In the simulation, we place the acoustic source near the axis of the subsurface duct at the 100 m depth and 20 km from the western end of the glider transect (Fig. 5). It is important to note that the duct shoals and narrows above the cuddy. To the east of the cuddy, the axis of the duct shifts to a shallower depth of approximately 85 m [Fig. 5(a)]. The simulated sound level shows strong arrivals near the ranges of 60, 90, and 120 km [Fig. 5(b) and 5(c)]. They are the convergence zone arrivals, which are refracted upward by the high sound speed in deep water. These arrivals are not related to the subsurface duct. Here, we define sound level as 10 log 10 ( p ( r , d ) 2 ) in dB, where p ( r , d ) is the simulated acoustic pressure at range r and depth d resulting from a source transmitting sound with unit amplitude at a 1 m range in a homogeneous medium. The trapping of sound within the subsurface duct is most noticeable as the high sound field intensity near the 100 m depth between 20 and 40 km [Fig. 5(b) and (c)]. Guided by the duct, the trapped sound moves to a shallower depth between 90 and 120 km [Fig. 5(b)]. This simulation result suggests that when a sound source is placed inside a subsurface duct, there is significant reduction of transmission loss inside the duct and trapped sound energy follows the range-dependent duct. In order to accurately model sound propagation in and near subsurface ducts, it is essential to have reliable models or actual measurement of the presence and structure of such ducts.

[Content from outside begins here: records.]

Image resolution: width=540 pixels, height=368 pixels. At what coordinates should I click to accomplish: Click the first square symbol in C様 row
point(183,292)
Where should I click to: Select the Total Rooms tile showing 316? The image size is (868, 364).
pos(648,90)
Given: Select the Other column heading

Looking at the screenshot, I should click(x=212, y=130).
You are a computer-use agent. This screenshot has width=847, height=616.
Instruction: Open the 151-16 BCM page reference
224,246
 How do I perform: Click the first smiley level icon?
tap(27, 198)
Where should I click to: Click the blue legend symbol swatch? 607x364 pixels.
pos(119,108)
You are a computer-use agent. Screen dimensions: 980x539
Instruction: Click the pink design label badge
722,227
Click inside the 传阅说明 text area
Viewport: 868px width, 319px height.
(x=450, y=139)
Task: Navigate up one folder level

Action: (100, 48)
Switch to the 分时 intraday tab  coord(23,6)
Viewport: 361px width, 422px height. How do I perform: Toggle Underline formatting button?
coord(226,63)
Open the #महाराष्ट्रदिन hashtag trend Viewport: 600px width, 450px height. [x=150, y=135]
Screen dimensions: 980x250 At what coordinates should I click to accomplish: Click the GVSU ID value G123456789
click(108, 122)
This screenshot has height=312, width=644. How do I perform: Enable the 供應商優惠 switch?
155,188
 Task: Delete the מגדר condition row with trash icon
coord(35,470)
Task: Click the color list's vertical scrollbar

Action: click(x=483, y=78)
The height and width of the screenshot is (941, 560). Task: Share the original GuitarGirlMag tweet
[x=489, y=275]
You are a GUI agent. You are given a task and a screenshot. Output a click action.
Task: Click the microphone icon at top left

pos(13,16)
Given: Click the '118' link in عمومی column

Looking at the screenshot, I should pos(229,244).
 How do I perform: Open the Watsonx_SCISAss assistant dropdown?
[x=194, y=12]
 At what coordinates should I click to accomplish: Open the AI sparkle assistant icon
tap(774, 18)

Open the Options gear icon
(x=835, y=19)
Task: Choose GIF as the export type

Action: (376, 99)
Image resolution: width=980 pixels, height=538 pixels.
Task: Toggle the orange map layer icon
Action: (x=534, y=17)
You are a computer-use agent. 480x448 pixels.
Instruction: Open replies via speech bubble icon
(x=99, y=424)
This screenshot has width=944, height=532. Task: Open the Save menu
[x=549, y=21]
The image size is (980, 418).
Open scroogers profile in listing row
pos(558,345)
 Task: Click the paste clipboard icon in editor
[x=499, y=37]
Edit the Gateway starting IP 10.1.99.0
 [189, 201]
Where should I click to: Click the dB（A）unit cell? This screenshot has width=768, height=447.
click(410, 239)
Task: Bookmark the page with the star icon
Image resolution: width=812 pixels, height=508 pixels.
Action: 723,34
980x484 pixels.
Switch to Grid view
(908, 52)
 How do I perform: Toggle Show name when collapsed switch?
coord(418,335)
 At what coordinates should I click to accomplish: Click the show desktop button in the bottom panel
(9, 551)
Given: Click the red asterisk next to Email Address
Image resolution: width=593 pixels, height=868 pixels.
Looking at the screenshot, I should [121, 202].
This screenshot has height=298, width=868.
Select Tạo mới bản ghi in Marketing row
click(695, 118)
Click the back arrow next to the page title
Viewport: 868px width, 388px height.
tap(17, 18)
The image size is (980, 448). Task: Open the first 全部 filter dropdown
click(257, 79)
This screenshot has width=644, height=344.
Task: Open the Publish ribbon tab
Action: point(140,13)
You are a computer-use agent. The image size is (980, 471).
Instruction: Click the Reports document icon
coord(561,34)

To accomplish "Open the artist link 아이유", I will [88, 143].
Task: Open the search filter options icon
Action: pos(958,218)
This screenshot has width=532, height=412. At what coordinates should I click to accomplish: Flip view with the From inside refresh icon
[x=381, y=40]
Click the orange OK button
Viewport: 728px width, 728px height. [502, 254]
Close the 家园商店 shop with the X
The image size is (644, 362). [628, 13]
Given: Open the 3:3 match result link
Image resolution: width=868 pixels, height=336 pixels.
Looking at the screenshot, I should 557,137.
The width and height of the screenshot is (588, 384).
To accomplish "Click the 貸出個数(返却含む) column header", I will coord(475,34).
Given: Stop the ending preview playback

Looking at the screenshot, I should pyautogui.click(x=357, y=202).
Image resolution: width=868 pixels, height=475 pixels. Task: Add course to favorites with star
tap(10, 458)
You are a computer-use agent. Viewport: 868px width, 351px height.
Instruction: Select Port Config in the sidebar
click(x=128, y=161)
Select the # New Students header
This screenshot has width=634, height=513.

A recent study has demonstrated the frequency-dependent nature of the effects of a subsurface duct on sound propagation.6 One important parameter used to characterize this frequency-dependency is the cutoff frequency ( f c)—the lowest frequency at which sound energy can be trapped inside a given duct. We estimated f c for our case by employing a standard eigenvalue finder20 to compute the first normal mode function over a range of frequencies. We then identify f c as the frequency above which the ducting effect becomes apparent, with the peak of the first-mode function predominantly confined within the vertical bounds of the subsurface duct. We applied this method to a sound-speed profile extracted from the glider sound-speed field used in the acoustic simulation [Fig. 6(a)]. For the computation of normal modes, we set the water depth at 987 m and used the same half-space bottom model. Our computation encompassed a frequency range spanning from 70 to 120 Hz in 10 Hz increments. The results exhibit significant ducting effects for frequencies above 90 Hz, which we consequently identified as the cut-off frequency for the duct [Fig. 6(b)].

Analysis of the long-term time series of sound-speed profiles constructed from the CTD data recorded by the OOI-CEA Washington Offshore profiler and surface moorings reveals strong seasonal variability in the formation of the subsurface duct over the shelf slope (Fig. 4). We compute the record-averaged monthly duct prevalence, which is the percentage of the profiles within a given month that include sound speed minima associated with the subsurface duct, from the mooring data recording from May 2014 to March 2022. The result shows that the duct is more prevalent in summer to fall (June to November) than it is in winter to spring (December to May) (Fig. 7). The duct prevalence reaches the maximum of 70% in July and the minimum of just above 10% in February. The other properties, such as the depth, temperature, salinity, and spiciness21 at the duct's axis, also show strong seasonal variability (Fig. 8). Here, we calculated spiciness at a reference pressure of 0 dbar (i.e., sea surface) using the TEOS-10.11 

The depth of the duct's axis increases from mid fall through winter (October to February) [Fig. 8(a)], which is likely driven by the seasonal deepening of the surface mixed layer. The temperature, salinity, and spiciness at the duct's axis increase from summer to winter. In spring, the water at the duct's axis is warmer, fresher, and of lower spiciness than the rest of the year [Fig. 8b–8(d)].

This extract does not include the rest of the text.